[Entries for finding words and elements]
........

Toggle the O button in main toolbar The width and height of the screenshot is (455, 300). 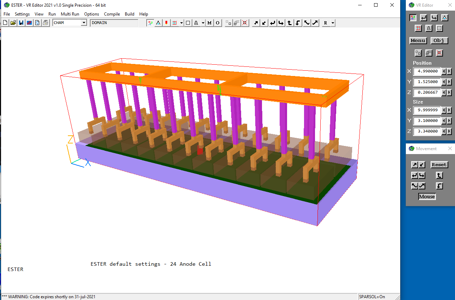pyautogui.click(x=217, y=23)
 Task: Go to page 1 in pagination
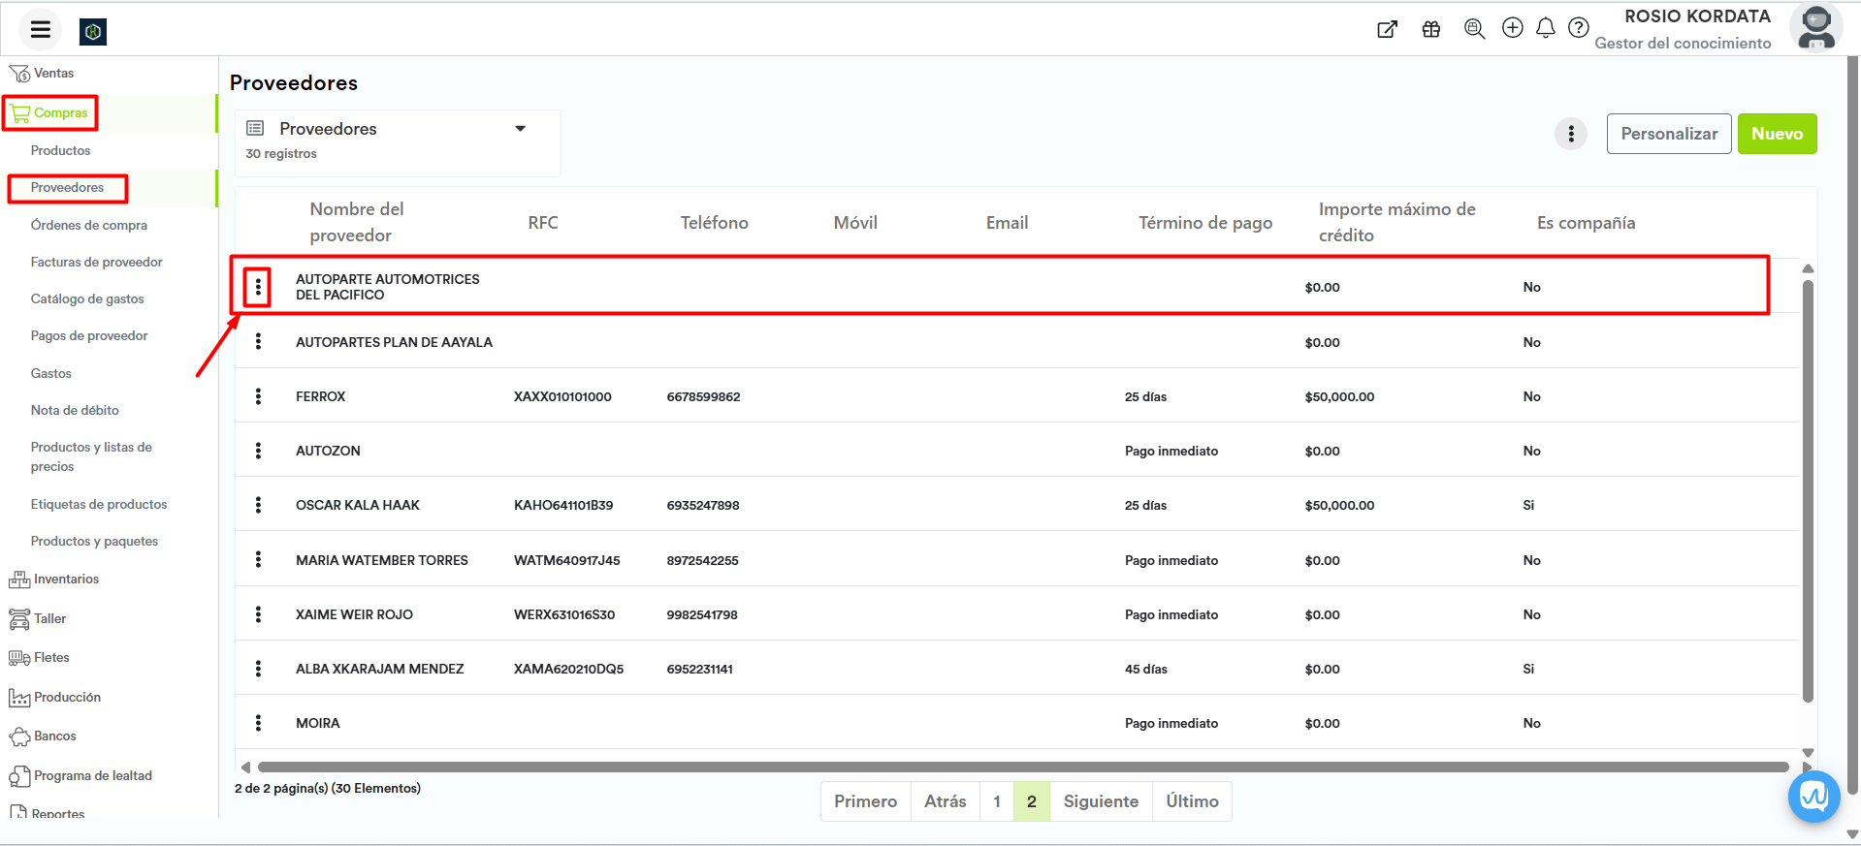996,801
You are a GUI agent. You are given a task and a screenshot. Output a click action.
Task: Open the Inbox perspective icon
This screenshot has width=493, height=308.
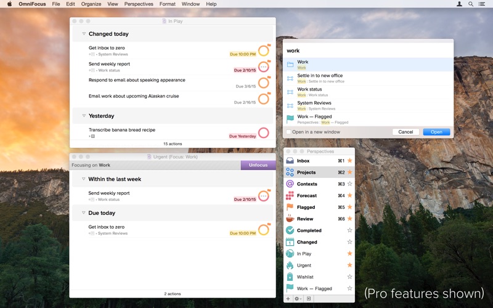pyautogui.click(x=290, y=161)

........

What to produce>
Please put the records from the line with "You are a GUI" through the end of the records into a numbered list, skipping any blank lines. Leave the pictures out of the answer.

Solution>
1. You are a GUI agent. You are given a task and a screenshot. Output a click action.
2. Task: Open the Inbox perspective icon
3. This screenshot has width=493, height=308.
4. pyautogui.click(x=290, y=161)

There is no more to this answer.